6  Self study - Session 2

In this session, we will explore the dataset in Chapter 4 further.

When comparing our findings in Section 4.1.6.1 and Section 4.1.6.2 with the failure description in Section 4.1.7, we can see that we did a pretty good job in identifying failure reasons. However, we could have done better for OSF.

Exercise 6.1 (Overstrain failure)  

According to Section 4.1.7, the failure type overstrain failure (OSF) occurs when the machine is subjected to excessive torque when a worn-out tool is used. Also the product variant is associated to the failure rate: When the product of torque and tool wear exceeds 11.000 minNm for the L product variant (12.000 for M, 13.000 for H), the process fails due to overstrain.

Are you able to verify this relationship by visualizations?

Also, it seems that the description of TWF in Section 4.1.7 is contradicting our observations.

Exercise 6.2 (Tool wear failure)  

Identify where the description of TWF in Section 4.1.7 does not align with your findings.

So far we have used seaborn to visualize the data. seaborn is based on matplotlib and provides a high-level interface for drawing statistical graphics. While matplotlib supports interactive figures that can zoom, pan and update (see here), for richer interactive visualizations we can use plotly. plotly is open-source and built on top of the Plotly JavaScript library plotly.js. It enables users to create interactive web-based visualizations that can be displayed in Jupyter notebooks as well as in standalone HTML files. Especially for explorative data analysis, plotly offers a more user-friendly and flexible approach to create and explore complex visualizations.
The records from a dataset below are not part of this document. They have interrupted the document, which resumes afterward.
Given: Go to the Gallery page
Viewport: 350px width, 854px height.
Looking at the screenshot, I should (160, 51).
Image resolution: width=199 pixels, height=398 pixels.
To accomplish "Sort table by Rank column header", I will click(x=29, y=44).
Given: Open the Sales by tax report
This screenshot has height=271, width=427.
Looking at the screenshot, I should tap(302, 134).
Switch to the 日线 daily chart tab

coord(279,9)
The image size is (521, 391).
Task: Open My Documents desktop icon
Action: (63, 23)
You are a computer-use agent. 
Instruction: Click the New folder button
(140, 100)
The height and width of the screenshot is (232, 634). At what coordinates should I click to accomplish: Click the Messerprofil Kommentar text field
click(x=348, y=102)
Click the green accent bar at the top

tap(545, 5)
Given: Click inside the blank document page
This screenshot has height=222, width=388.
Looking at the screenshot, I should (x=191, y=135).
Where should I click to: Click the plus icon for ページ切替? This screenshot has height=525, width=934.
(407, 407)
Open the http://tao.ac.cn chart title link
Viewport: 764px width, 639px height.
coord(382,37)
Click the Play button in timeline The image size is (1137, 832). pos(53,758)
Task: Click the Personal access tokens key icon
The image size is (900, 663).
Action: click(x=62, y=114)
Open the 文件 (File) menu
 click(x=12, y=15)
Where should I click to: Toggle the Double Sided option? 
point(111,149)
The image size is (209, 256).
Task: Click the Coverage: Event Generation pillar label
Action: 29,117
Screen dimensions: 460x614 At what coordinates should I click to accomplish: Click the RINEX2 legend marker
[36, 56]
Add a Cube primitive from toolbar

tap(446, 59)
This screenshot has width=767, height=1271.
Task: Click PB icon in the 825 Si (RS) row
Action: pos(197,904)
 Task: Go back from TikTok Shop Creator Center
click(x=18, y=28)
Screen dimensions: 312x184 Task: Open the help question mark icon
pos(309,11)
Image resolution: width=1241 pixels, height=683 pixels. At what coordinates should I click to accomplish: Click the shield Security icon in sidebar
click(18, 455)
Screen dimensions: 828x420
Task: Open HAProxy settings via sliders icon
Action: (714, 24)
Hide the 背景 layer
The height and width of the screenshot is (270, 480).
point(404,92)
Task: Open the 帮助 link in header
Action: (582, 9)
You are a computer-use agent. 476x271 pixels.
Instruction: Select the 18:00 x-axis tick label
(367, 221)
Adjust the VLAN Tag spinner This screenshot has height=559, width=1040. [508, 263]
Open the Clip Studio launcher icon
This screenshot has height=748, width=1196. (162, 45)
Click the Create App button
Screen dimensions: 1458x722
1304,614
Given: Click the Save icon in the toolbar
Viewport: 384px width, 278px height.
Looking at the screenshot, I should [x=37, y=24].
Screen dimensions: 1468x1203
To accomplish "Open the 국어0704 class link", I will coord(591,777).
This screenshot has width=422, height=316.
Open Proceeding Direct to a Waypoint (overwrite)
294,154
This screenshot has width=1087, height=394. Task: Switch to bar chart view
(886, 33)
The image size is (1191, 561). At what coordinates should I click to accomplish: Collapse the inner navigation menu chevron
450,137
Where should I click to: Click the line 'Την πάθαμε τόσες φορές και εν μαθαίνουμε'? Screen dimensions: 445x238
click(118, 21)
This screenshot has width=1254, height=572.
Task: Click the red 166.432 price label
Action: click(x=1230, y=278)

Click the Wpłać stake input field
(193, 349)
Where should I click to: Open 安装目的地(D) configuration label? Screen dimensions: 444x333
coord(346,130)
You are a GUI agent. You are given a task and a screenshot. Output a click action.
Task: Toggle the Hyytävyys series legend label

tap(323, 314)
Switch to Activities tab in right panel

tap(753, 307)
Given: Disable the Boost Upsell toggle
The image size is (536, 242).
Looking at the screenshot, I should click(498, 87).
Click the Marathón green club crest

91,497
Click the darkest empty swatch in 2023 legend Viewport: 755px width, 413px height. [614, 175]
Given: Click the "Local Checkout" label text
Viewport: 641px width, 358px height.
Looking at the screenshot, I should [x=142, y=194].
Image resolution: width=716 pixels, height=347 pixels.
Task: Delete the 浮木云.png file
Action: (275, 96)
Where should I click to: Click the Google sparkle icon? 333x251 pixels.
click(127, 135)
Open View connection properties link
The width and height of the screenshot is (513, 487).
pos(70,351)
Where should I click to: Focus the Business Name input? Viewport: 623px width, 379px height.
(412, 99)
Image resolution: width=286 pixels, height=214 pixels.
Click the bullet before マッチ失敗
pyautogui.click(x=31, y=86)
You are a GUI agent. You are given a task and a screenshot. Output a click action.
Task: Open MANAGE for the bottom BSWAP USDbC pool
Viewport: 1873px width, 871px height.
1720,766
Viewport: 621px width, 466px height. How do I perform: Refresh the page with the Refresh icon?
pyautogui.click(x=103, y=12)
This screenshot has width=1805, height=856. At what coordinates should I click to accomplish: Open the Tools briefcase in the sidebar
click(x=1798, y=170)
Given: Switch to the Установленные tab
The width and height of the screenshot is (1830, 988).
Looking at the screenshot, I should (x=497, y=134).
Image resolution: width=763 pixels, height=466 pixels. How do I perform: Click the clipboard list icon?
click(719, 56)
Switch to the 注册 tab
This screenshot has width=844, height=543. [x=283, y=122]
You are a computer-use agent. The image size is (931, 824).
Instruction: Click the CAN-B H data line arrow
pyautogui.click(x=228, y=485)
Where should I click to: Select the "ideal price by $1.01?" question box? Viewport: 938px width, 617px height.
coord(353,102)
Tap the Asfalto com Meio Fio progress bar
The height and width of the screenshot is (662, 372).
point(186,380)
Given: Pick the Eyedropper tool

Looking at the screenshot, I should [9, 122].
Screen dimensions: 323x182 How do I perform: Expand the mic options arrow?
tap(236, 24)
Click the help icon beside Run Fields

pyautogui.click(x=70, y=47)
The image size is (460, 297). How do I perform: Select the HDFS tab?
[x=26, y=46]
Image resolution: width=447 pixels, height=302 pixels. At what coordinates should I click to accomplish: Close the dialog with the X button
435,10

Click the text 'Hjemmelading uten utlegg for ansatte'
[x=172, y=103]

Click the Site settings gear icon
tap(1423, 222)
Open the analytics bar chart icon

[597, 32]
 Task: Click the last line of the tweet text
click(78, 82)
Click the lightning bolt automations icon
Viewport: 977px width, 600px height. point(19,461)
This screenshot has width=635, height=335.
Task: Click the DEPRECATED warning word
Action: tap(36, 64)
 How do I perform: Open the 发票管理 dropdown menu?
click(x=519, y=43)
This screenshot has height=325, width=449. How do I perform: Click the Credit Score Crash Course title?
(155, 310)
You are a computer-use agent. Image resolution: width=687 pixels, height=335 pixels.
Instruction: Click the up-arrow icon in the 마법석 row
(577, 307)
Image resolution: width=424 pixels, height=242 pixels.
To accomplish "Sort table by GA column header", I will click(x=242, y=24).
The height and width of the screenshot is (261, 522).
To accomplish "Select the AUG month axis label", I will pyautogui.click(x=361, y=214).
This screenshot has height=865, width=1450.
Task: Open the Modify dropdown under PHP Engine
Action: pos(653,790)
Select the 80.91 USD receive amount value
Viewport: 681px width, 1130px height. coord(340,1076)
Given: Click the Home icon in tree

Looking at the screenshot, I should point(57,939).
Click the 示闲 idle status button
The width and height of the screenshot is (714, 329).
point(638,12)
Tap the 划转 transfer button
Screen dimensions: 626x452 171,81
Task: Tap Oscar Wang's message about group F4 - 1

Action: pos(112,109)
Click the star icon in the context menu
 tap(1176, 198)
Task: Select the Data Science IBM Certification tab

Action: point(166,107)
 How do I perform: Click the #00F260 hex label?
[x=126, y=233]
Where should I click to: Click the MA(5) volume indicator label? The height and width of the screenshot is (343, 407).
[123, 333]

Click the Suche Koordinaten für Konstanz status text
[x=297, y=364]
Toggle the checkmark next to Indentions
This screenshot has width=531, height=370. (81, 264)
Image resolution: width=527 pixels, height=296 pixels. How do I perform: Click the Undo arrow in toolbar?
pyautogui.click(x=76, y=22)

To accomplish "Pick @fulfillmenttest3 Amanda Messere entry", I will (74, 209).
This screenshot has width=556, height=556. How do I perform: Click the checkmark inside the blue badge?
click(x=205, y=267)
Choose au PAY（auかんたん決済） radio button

Exercise 6.3 (Introducing Plotly)  

Consult the Plotly documentation for more information on how to use the library. Start with the notebook from Chapter 5, recreate the visualizations from Chapter 4 using plotly, and explore the data interactively.

In Section 4.1.6, we used pair plots, boxplots, and decision trees to investigate the relationship between different features and the machine failure types. Another approach could be to use parallel coordinates plots.

Exercise 6.4 (Parallel coordinates plots)  

Use parallel coordinates plots to visualize the relationships between multiple features and the machine failure types:

  1. Display every available continuous variable along with one selected failure type.
  2. Also add Type as a categorical variable to the plot.
  3. Make the failure type categorical.
  4. Color the lines according to the selected failure type.
  5. Allow for choosing the failure type interactively using a Dropdown widget (see Jupyter widgets) with the available failure types.
  6. The parallel coordinate plot allows for dragging columns (just click and drag the title of a column) and reordering them. It also allows for selecting and highlighting specific lines, making it easier to focus on particular data points. Use these two features to get insights into the relationships between different features and the selected failure type. Can you identify the patterns which we have exploited in our previous analyses?